■ Short exercise:
Copy the whole listing below line for line, keeping every character unchanged.

◆ ◆ ◆ ◆

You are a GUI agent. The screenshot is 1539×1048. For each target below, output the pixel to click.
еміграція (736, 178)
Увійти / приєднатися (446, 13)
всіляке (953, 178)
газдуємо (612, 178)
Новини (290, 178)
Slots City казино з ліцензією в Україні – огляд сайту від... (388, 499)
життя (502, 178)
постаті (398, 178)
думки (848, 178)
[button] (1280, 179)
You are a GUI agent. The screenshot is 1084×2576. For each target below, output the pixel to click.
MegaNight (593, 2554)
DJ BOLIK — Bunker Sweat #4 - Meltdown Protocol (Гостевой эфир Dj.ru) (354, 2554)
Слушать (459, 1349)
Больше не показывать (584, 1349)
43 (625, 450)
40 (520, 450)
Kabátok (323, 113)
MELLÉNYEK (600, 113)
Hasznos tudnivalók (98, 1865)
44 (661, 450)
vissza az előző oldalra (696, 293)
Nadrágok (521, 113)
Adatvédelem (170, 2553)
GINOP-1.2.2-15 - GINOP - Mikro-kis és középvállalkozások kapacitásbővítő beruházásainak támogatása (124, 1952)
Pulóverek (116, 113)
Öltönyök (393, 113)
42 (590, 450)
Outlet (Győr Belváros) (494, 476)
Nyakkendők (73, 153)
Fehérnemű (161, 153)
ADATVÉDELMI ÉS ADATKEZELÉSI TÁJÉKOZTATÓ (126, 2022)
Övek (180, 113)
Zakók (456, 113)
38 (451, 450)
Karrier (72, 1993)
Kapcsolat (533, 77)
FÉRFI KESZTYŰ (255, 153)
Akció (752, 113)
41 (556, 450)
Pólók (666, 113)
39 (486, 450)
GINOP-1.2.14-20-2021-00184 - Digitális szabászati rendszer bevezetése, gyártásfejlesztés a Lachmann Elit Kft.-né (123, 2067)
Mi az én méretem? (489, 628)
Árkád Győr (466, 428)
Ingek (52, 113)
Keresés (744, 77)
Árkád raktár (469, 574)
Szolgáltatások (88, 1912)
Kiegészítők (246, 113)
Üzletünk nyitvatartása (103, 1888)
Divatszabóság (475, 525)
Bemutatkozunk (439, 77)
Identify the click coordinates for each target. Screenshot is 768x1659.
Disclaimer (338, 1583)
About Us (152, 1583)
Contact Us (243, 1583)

◆ ◆ ◆ ◆

■ Response to the exercise:
You are a GUI agent. The screenshot is 1539×1048. For each target below, output the pixel to click.
еміграція (736, 178)
Увійти / приєднатися (446, 13)
всіляке (953, 178)
газдуємо (612, 178)
Новини (290, 178)
Slots City казино з ліцензією в Україні – огляд сайту від... (388, 499)
життя (502, 178)
постаті (398, 178)
думки (848, 178)
[button] (1280, 179)
You are a GUI agent. The screenshot is 1084×2576. For each target below, output the pixel to click.
MegaNight (593, 2554)
DJ BOLIK — Bunker Sweat #4 - Meltdown Protocol (Гостевой эфир Dj.ru) (354, 2554)
Слушать (459, 1349)
Больше не показывать (584, 1349)
43 (625, 450)
40 (520, 450)
Kabátok (323, 113)
MELLÉNYEK (600, 113)
Hasznos tudnivalók (98, 1865)
44 (661, 450)
vissza az előző oldalra (696, 293)
Nadrágok (521, 113)
Adatvédelem (170, 2553)
GINOP-1.2.2-15 - GINOP - Mikro-kis és középvállalkozások kapacitásbővítő beruházásainak támogatása (124, 1952)
Pulóverek (116, 113)
Öltönyök (393, 113)
42 (590, 450)
Outlet (Győr Belváros) (494, 476)
Nyakkendők (73, 153)
Fehérnemű (161, 153)
ADATVÉDELMI ÉS ADATKEZELÉSI TÁJÉKOZTATÓ (126, 2022)
Övek (180, 113)
Zakók (456, 113)
38 (451, 450)
Karrier (72, 1993)
Kapcsolat (533, 77)
FÉRFI KESZTYŰ (255, 153)
Akció (752, 113)
41 (556, 450)
Pólók (666, 113)
39 (486, 450)
GINOP-1.2.14-20-2021-00184 - Digitális szabászati rendszer bevezetése, gyártásfejlesztés a Lachmann Elit Kft.-né (123, 2067)
Mi az én méretem? (489, 628)
Árkád Győr (466, 428)
Ingek (52, 113)
Keresés (744, 77)
Árkád raktár (469, 574)
Szolgáltatások (88, 1912)
Kiegészítők (246, 113)
Üzletünk nyitvatartása (103, 1888)
Divatszabóság (475, 525)
Bemutatkozunk (439, 77)
Identify the click coordinates for each target. Screenshot is 768x1659.
Disclaimer (338, 1583)
About Us (152, 1583)
Contact Us (243, 1583)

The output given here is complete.